The bill, which was published and received its first Commons reading this week, covers a range of issues, including reform of the special educational needs (SEN) system, and of adoption, family justice, flexible working and childcare.

SEN statements will be replaced with a new single assessment process and combined education, health and social care plans for children with SEN from birth to 25, although the government has also made it clear that it wants to reduce the number of children and young people identified as having SEN.

The Alliance for Inclusive Education (ALLFIE) is now working its way through the legislation line-by-line, to see exactly what has changed since a draft version of the bill was published last October.

But Tara Flood, ALLFIE’s director, said it was already clear that the bill was “a huge concern”.

She said: “We see increased ‘opportunities’ for segregation of disabled children and young people and those with SEN.”

She said government rhetoric about “choice” was not about building the capacity of mainstream schools to accept disabled children and young people but about “increasing the opportunity for segregation”.

Flood said parents would be more likely to have to take legal action to secure support their disabled child would receive under the current SEN system.

Only children assessed as having SEN will qualify for one of the new combined plans, which could see disabled children without SEN being placed in segregated special schools because of a lack of funding to support them in mainstream settings.

Flood said the coalition was fulfilling its threat to “remove the bias towards inclusion” in education, through both the bill and its wider reforms.

She pointed to increasing numbers of special academies and free schools, access concerns over the government’s new standardised designs for building primary and secondary schools, and the shift away from modular learning and coursework and towards more exams.

The Every Disabled Child Matters (EDCM) campaign, and lawyers Irwin Mitchell, also expressed concern about the exclusion of children without SEN from the new system of support.

Laura Courtney, EDCM’s campaign manager, said the plans risked a “two-tier system of support”, in which “disabled children without SEN risk being marginalized and given a lower priority”.

The Commons education committee – and many disability organisations – had called for the single plans to be extended to all disabled children.

But Edward Timpson, the Conservative education minister, said in a command paper published alongside the bill that “most” disabled children would be covered by the legislation, while those who were not would still be protected by other laws, such as anti-discrimination measures in the Equality Act.

And he said local authorities could provide their own “non-statutory” combined plans for disabled children without SEN if they wished to do so.

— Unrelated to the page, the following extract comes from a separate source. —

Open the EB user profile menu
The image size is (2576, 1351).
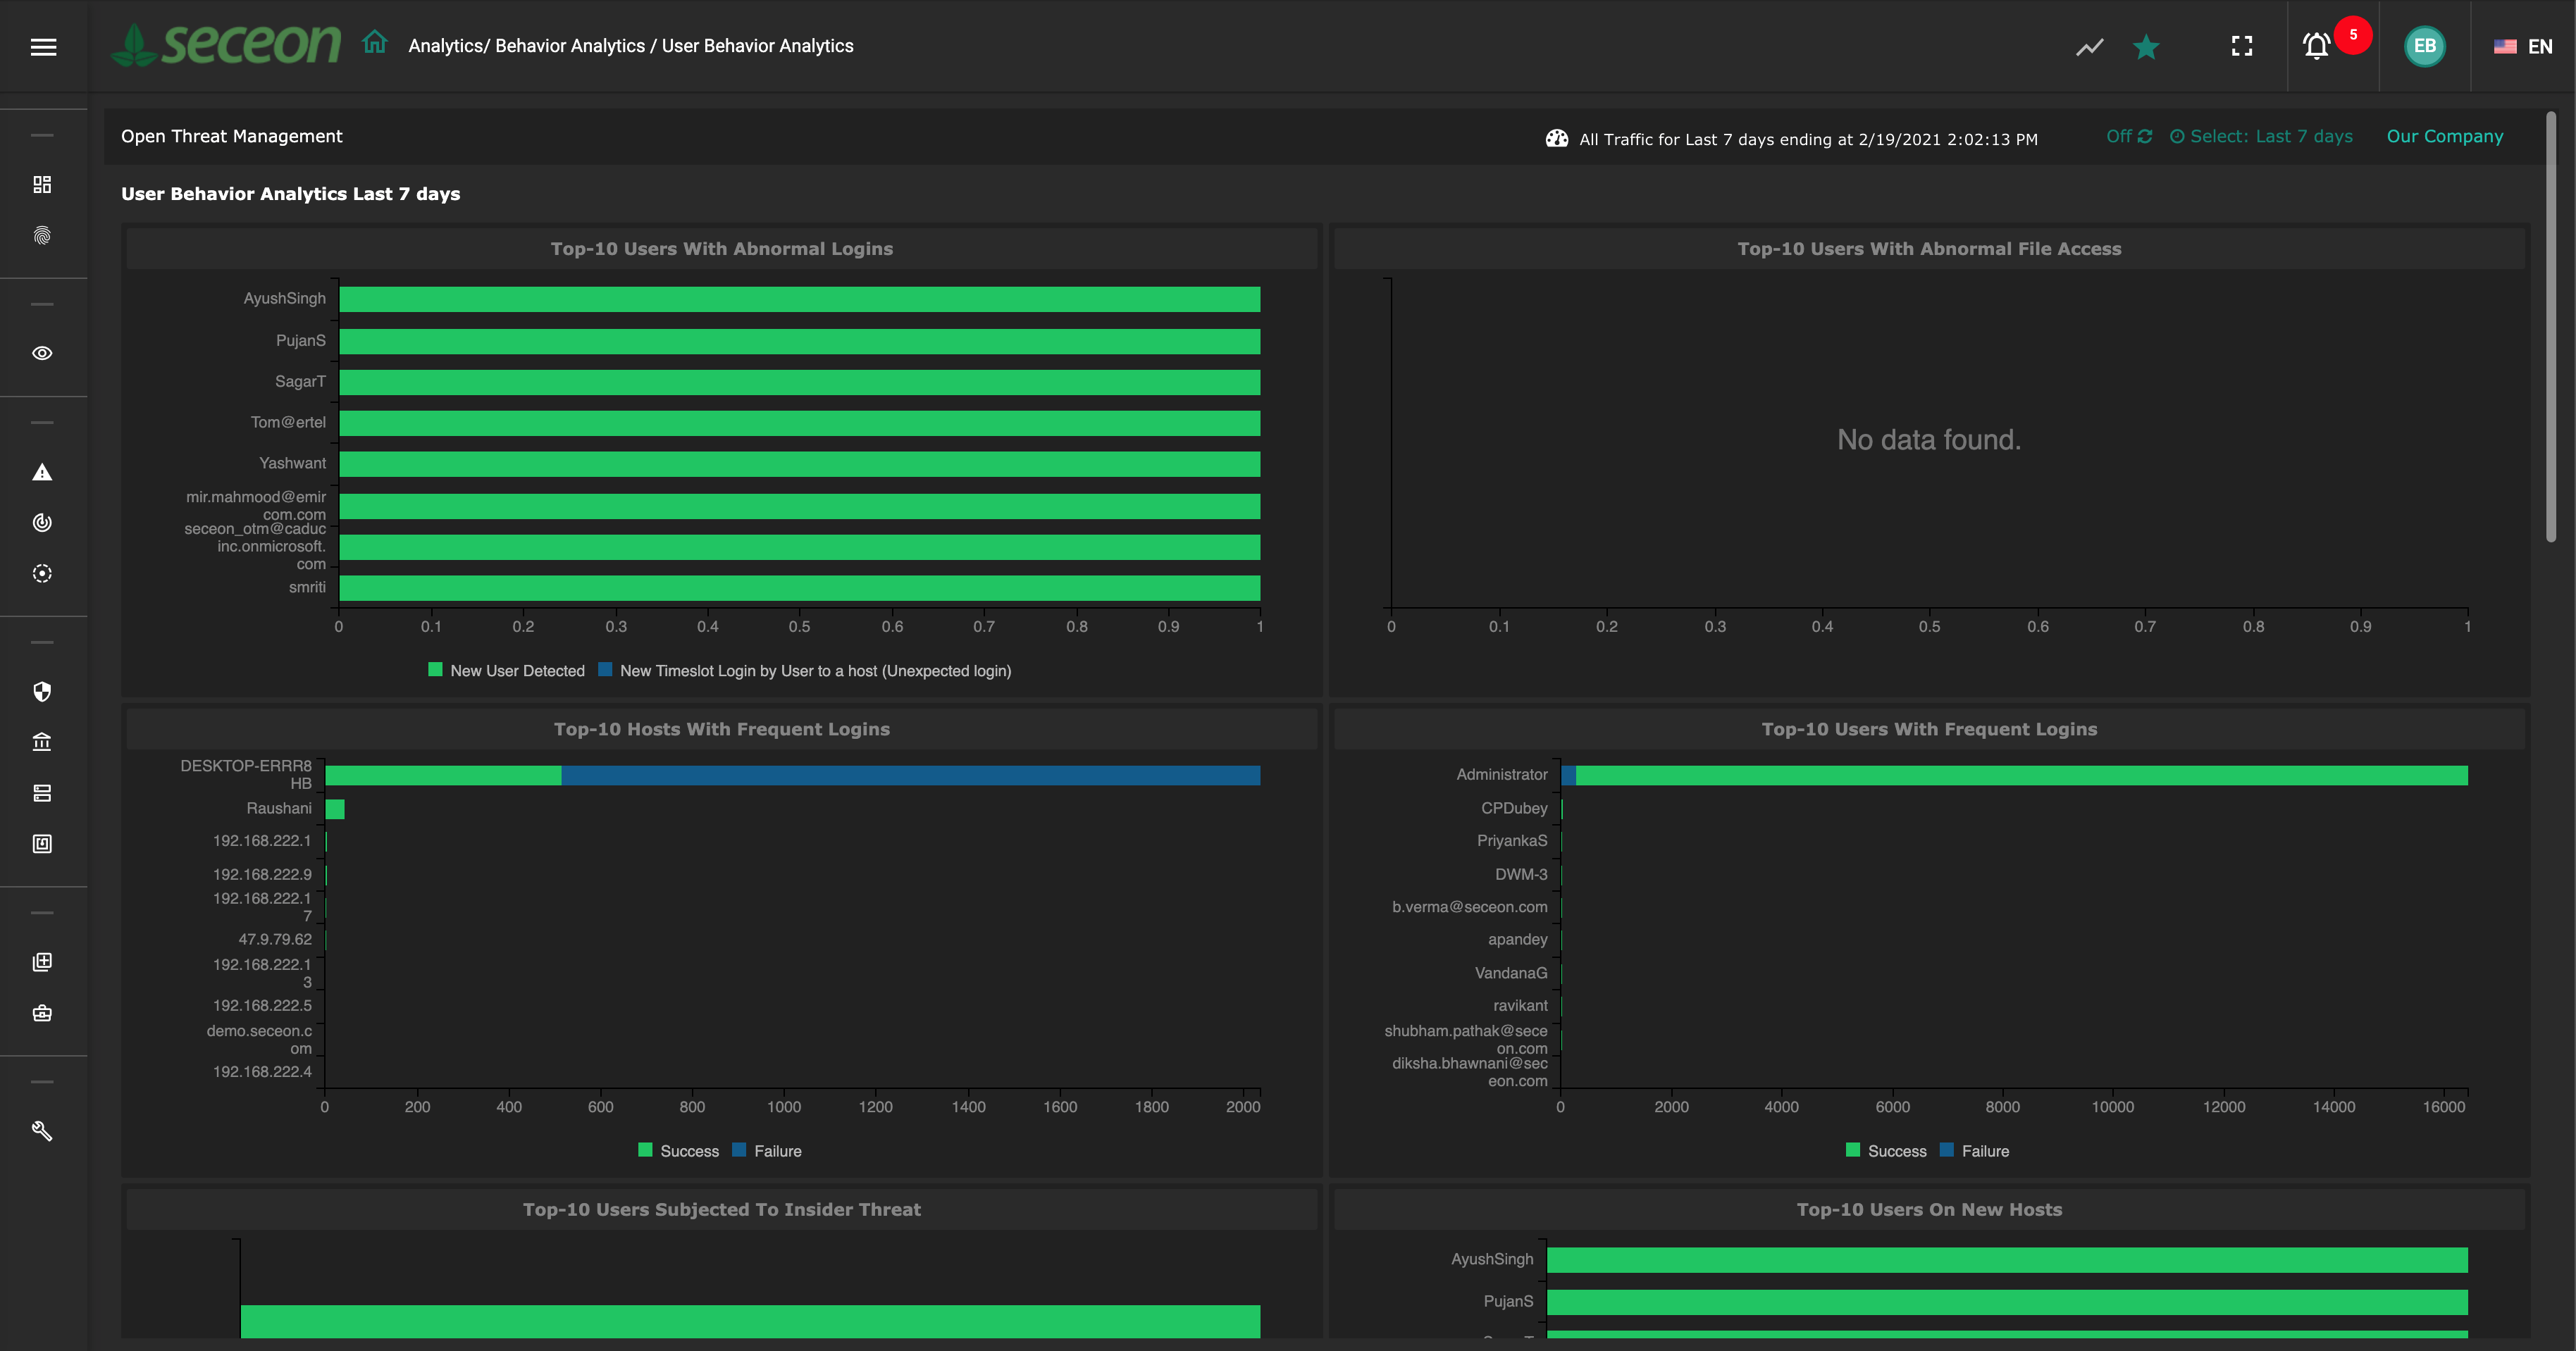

Meanwhile, new research has revealed that disabled young people are being denied the right to have a say in how the services they rely on are delivered.

The lottery-funded research was carried out by a group of 16 disabled young people, in partnership with ALLFIE and three children’s charities.

Rebecca, one of the young researchers, said: “If more services took account of young disabled people’s views in decision-making we would have better and more effective services.”

Among their recommendations, they want to see disabled young people’s participation placed at the centre of the children and families bill.